Zha YQ(1), Zhang KK(2), Pan F(1), Liu X(1), Han SM(1), Guan P(1).
Author information:
(1)Key Laboratory of Plant Resource Conservation and Germplasm Innovation in Mountainous Region
(Ministry of Education), Collaborative Innovation Center for Mountain Ecology & Agro-Bioengineering
(CICMEAB), College of Life Sciences/Institute of Agro-bioengineering, Guizhou University, Guiyang, China.

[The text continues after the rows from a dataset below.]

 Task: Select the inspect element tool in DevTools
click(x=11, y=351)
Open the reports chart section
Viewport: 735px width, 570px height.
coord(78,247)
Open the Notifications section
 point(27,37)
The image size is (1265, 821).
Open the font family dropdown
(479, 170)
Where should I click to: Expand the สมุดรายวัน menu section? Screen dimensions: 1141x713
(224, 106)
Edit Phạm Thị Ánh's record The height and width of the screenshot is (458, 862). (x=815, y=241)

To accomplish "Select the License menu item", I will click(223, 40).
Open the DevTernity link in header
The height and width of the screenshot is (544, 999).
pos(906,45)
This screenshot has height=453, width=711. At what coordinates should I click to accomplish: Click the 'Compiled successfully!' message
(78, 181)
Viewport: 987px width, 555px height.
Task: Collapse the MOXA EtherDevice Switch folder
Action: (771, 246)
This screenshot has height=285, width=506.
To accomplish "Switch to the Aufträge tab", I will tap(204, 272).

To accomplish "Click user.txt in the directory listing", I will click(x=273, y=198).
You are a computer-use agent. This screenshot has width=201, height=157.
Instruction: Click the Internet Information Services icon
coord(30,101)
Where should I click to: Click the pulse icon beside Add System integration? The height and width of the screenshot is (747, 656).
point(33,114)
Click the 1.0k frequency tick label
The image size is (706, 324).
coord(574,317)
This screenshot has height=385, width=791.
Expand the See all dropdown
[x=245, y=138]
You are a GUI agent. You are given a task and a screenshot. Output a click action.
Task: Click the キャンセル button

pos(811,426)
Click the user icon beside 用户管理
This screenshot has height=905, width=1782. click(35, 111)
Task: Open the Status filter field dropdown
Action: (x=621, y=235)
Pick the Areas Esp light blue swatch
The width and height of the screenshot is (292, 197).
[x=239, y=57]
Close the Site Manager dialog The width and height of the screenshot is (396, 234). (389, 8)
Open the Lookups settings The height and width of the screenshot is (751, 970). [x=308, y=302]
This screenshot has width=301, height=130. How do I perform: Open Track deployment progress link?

(2)Guizhou Animal Husbandry and Veterinary Research Institute, Guizhou Provincial Academy of Agricultural Sciences, Guiyang, China.

Abstract

Phytochelatins (PCs) constitute an important mechanism for plants to resist heavy metal stress. Widely found in higher plants, they are small heavy metal binding peptides, synthesized through catalysis of phytochelatin synthase (PCS). We speculate that there may be PCS genes in Peacock grass (Tagetes patula L., Asteraceae), which is an important reason for its rich cadmium. In order to obtain the full-length cDNA sequence of the PCS gene from T. patula L. used rapid amplification of cDNA ends (RACE). Meanwhile, Relative expression of TpPCS1 under different concentrations of cadmium (Cd) stress was analysed using quantitative real-time polymerase chain reaction (qRT-PCR). Results found ORF of TpPCS1 genes with a length of 1970 bp, a gene coding area length of 1764 bp, coding for 587 amino acids. Expression of TpPCS1 under Cd stress was tissue specific. TpPCS1 in the root showed higher expression, while expression in the leaf and seed was relatively low. This research demonstrates that expression of TpPCS1 enhanced the enrichment of cadmium in T. patula L. roots and could be used to construct a plant hyperexpression carrier that would provide new avenues for plant restoration technology.